[WHAT IS NEEDED] In the records below, find the line containing "You are a computer-use agent." and repeat it and every line after it exactly, without pictures.

>>>>>

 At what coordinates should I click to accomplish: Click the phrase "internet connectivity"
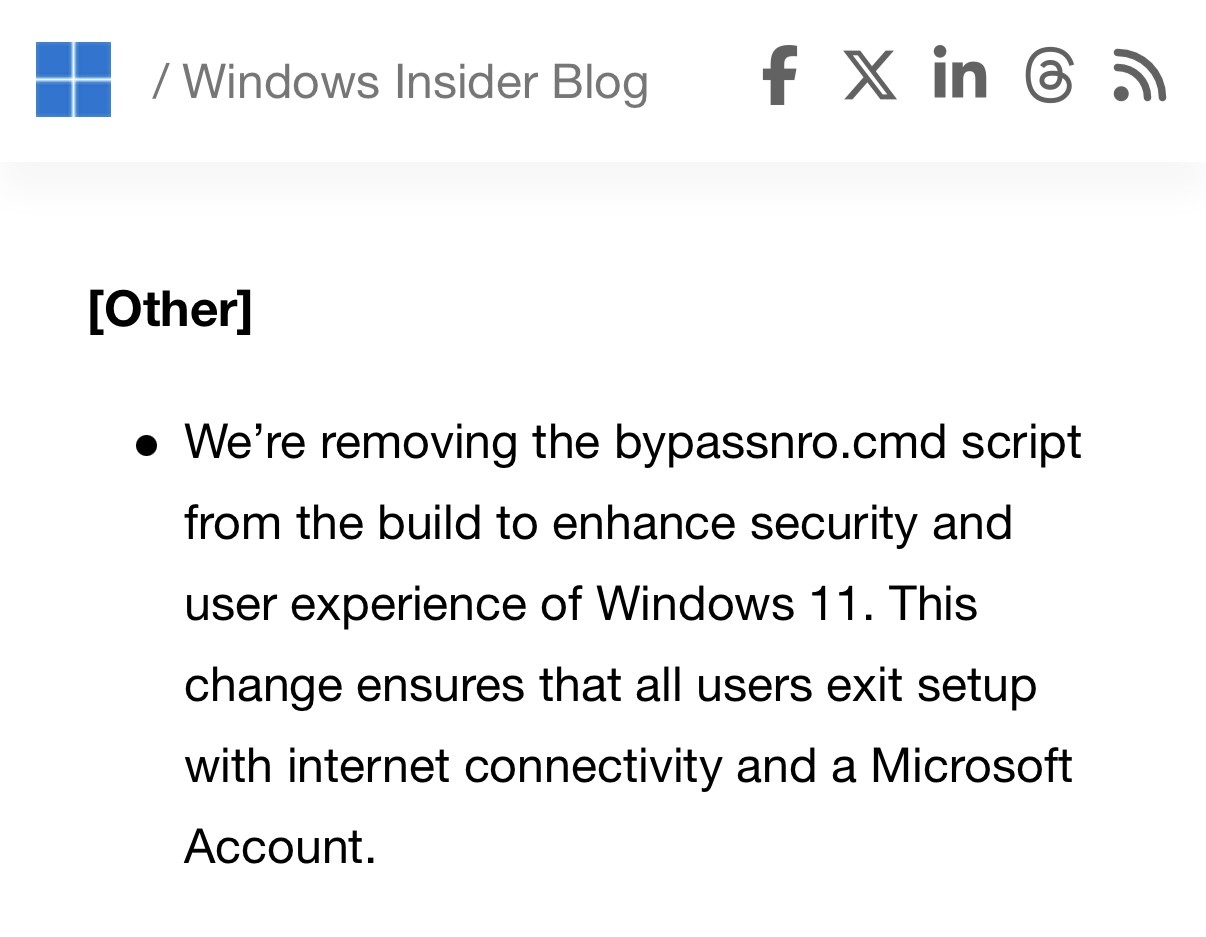pyautogui.click(x=504, y=767)
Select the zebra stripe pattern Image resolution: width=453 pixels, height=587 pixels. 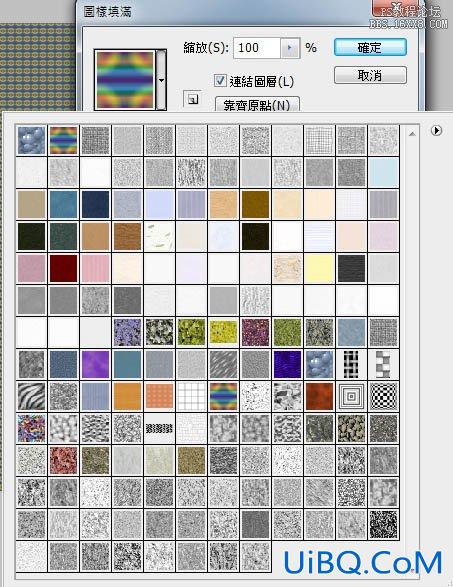[31, 396]
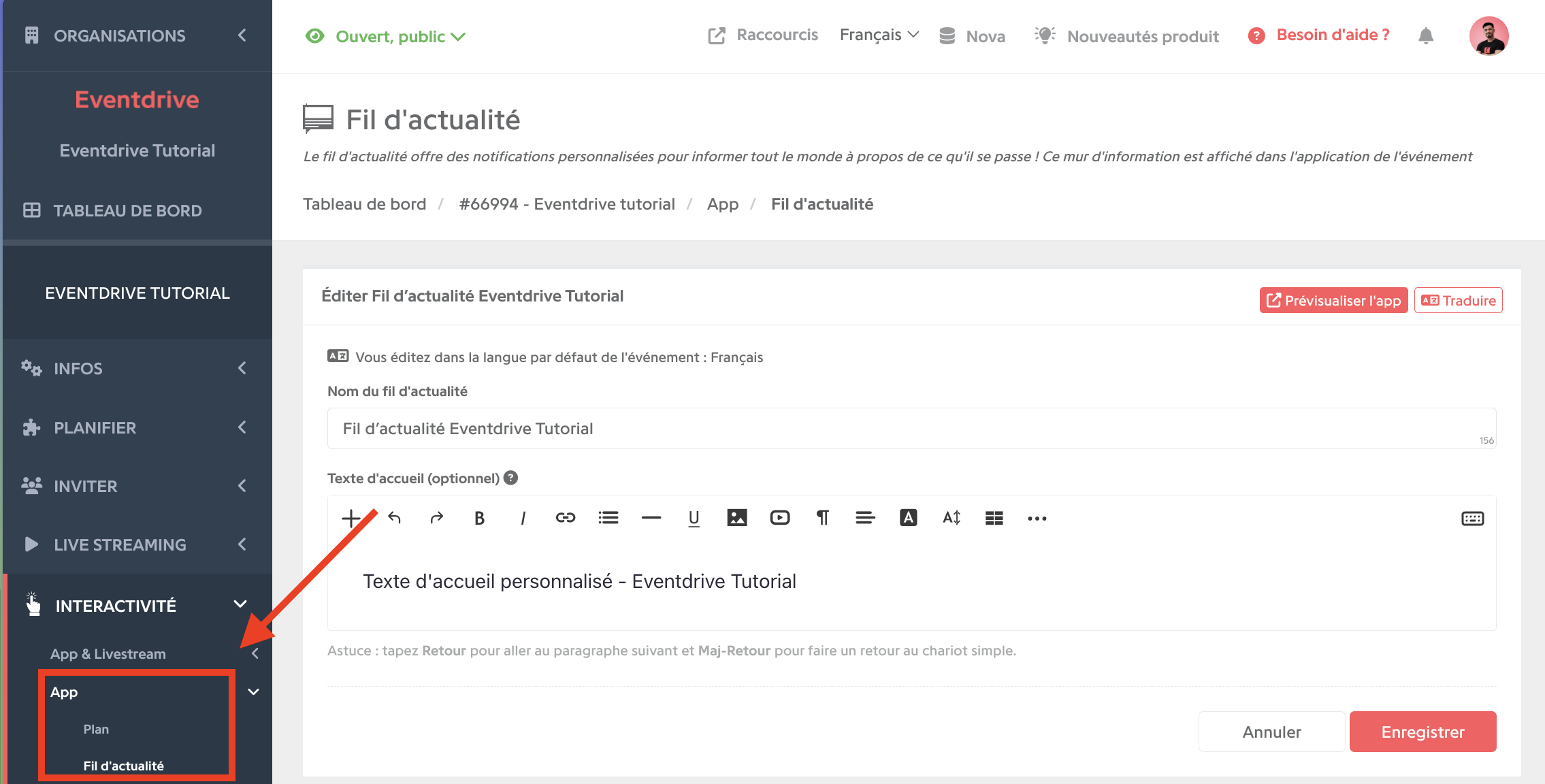Insert a link with the link icon
This screenshot has height=784, width=1545.
coord(565,518)
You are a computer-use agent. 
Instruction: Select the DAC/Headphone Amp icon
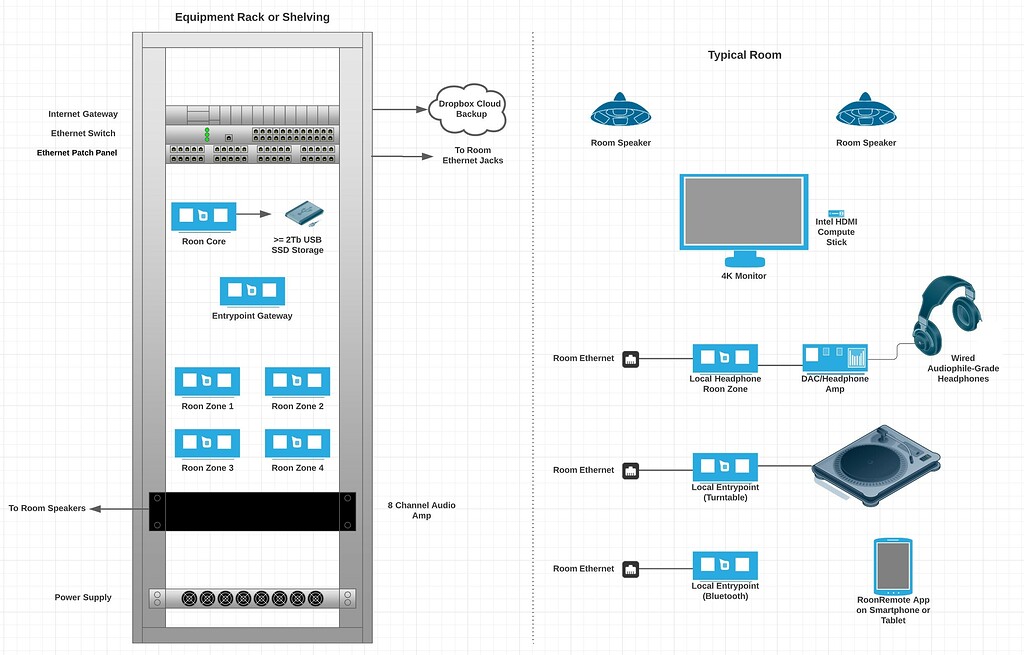click(x=834, y=355)
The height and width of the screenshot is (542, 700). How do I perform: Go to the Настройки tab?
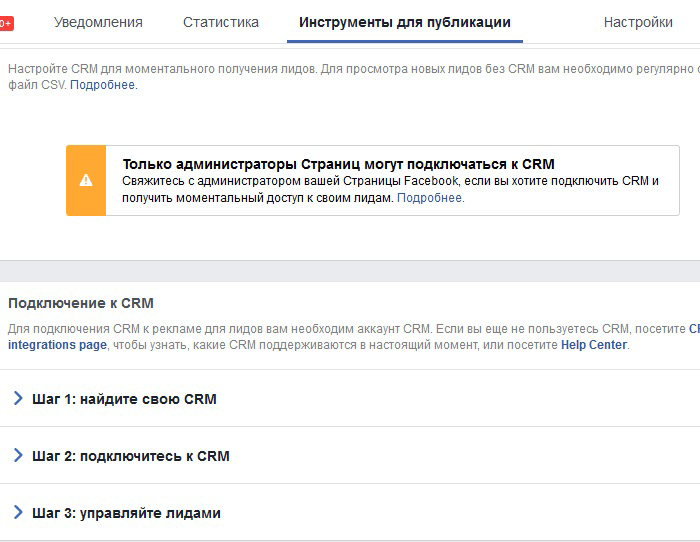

<<<<<

[EXERCISE RESPONSE]
You are a computer-use agent. 
Instruction: Select the DAC/Headphone Amp icon
click(x=834, y=355)
The height and width of the screenshot is (542, 700). How do I perform: Go to the Настройки tab?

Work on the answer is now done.